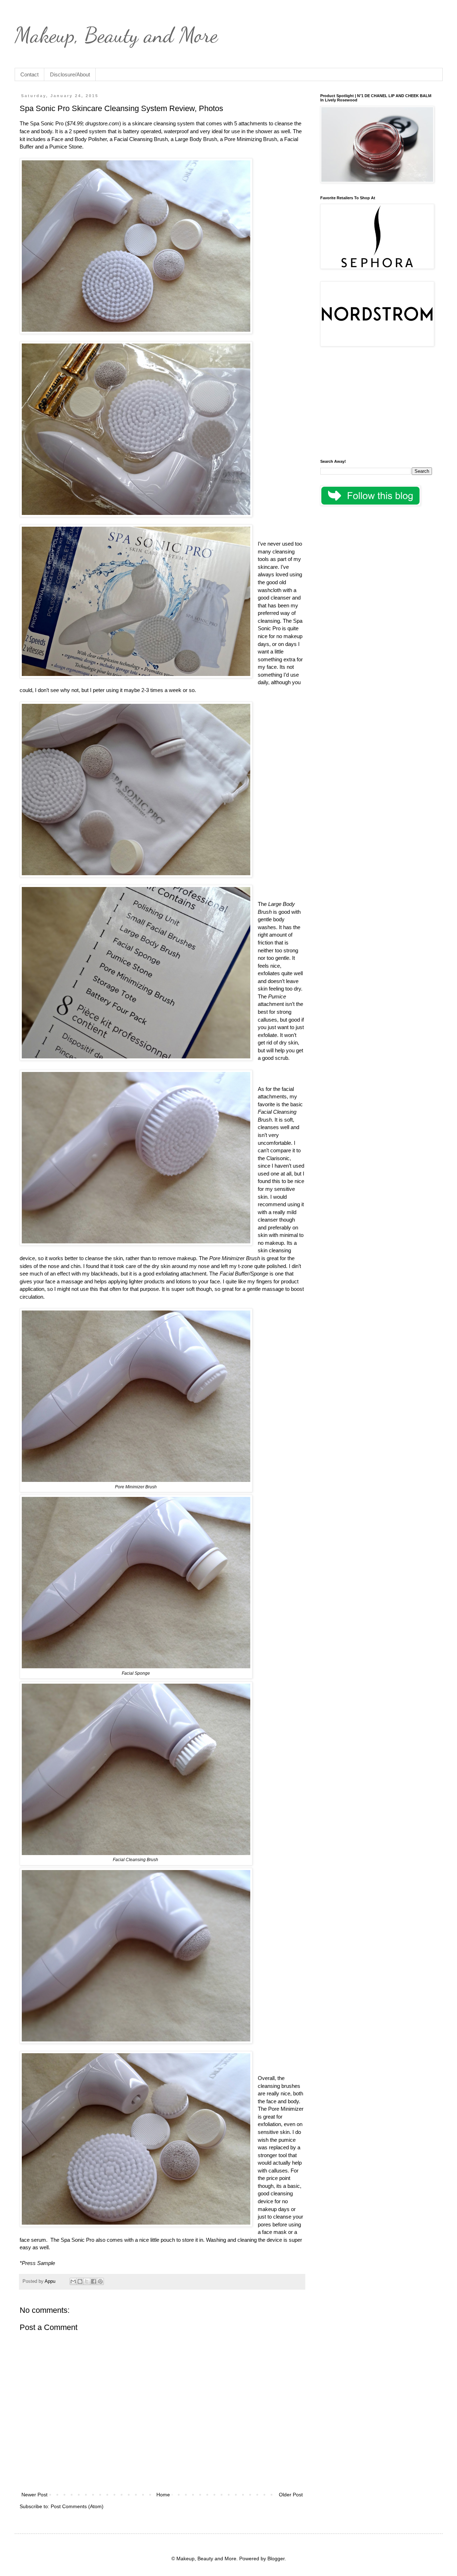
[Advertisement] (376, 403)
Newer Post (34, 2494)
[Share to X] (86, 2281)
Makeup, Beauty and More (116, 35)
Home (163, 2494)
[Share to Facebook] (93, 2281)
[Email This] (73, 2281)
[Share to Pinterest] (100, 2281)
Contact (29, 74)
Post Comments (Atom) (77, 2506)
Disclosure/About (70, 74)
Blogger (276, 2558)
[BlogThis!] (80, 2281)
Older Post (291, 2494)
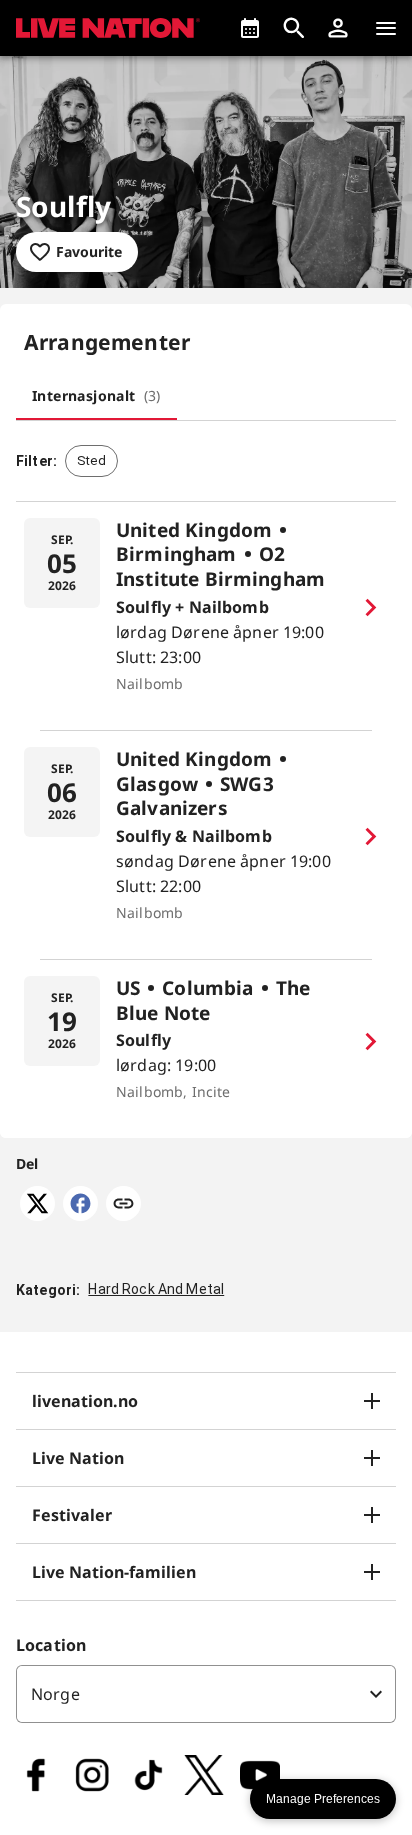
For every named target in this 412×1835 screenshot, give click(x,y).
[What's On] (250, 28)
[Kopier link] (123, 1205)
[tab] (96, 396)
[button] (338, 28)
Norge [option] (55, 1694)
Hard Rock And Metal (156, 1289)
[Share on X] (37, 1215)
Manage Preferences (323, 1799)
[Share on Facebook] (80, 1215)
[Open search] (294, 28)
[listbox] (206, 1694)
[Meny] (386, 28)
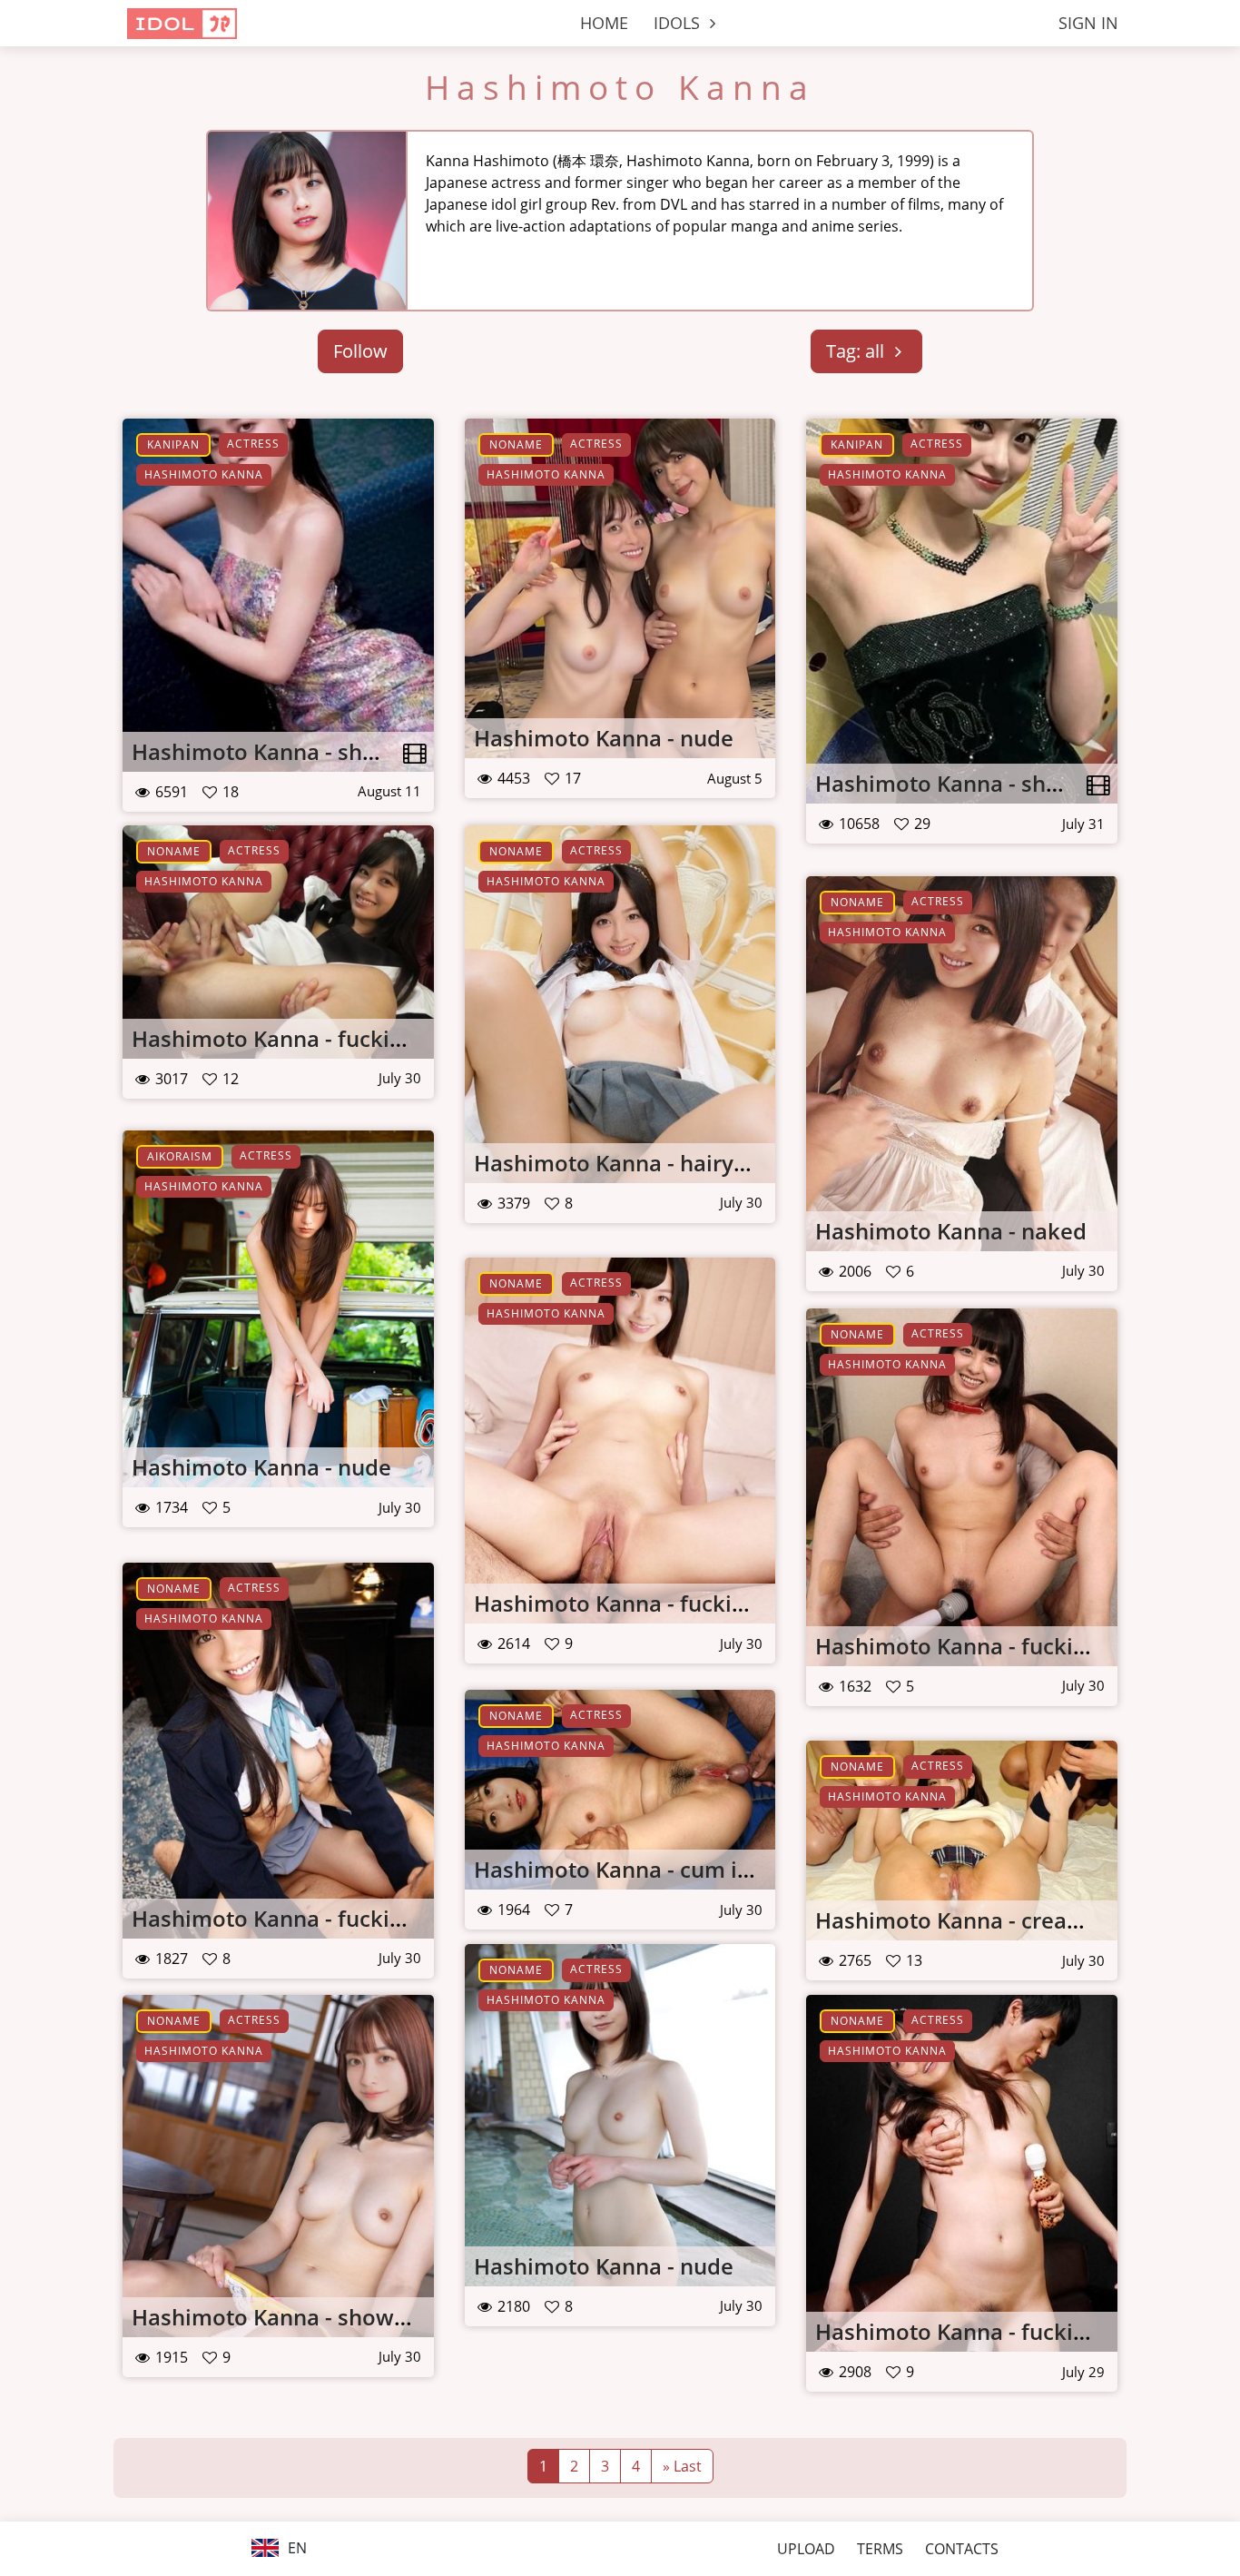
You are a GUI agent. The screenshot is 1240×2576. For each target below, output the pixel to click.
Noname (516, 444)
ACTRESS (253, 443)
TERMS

- **WHAT YOU HAVE TO DO**
Skip the pictures, then return the rest of the data exactly.

- **RESULT OF THIS TASK**
[Advertisement] (376, 403)
Newer Post (34, 2494)
[Share to X] (86, 2281)
Makeup, Beauty and More (116, 35)
Home (163, 2494)
[Share to Facebook] (93, 2281)
[Email This] (73, 2281)
[Share to Pinterest] (100, 2281)
Contact (29, 74)
Post Comments (Atom) (77, 2506)
Disclosure/About (70, 74)
Blogger (276, 2558)
[BlogThis!] (80, 2281)
Older Post (291, 2494)
For every named target in this 412×1835 screenshot, give click(x,y).
[What's On] (250, 28)
[Kopier link] (123, 1205)
[tab] (96, 396)
[button] (338, 28)
Norge [option] (55, 1694)
Hard Rock And Metal (156, 1289)
[Share on X] (37, 1215)
Manage Preferences (323, 1799)
[Share on Facebook] (80, 1215)
[Open search] (294, 28)
[listbox] (206, 1694)
[Meny] (386, 28)
You are a GUI agent. The screenshot is 1240×2576. For each target below, output the pixel to click.
Noname (516, 444)
ACTRESS (253, 443)
TERMS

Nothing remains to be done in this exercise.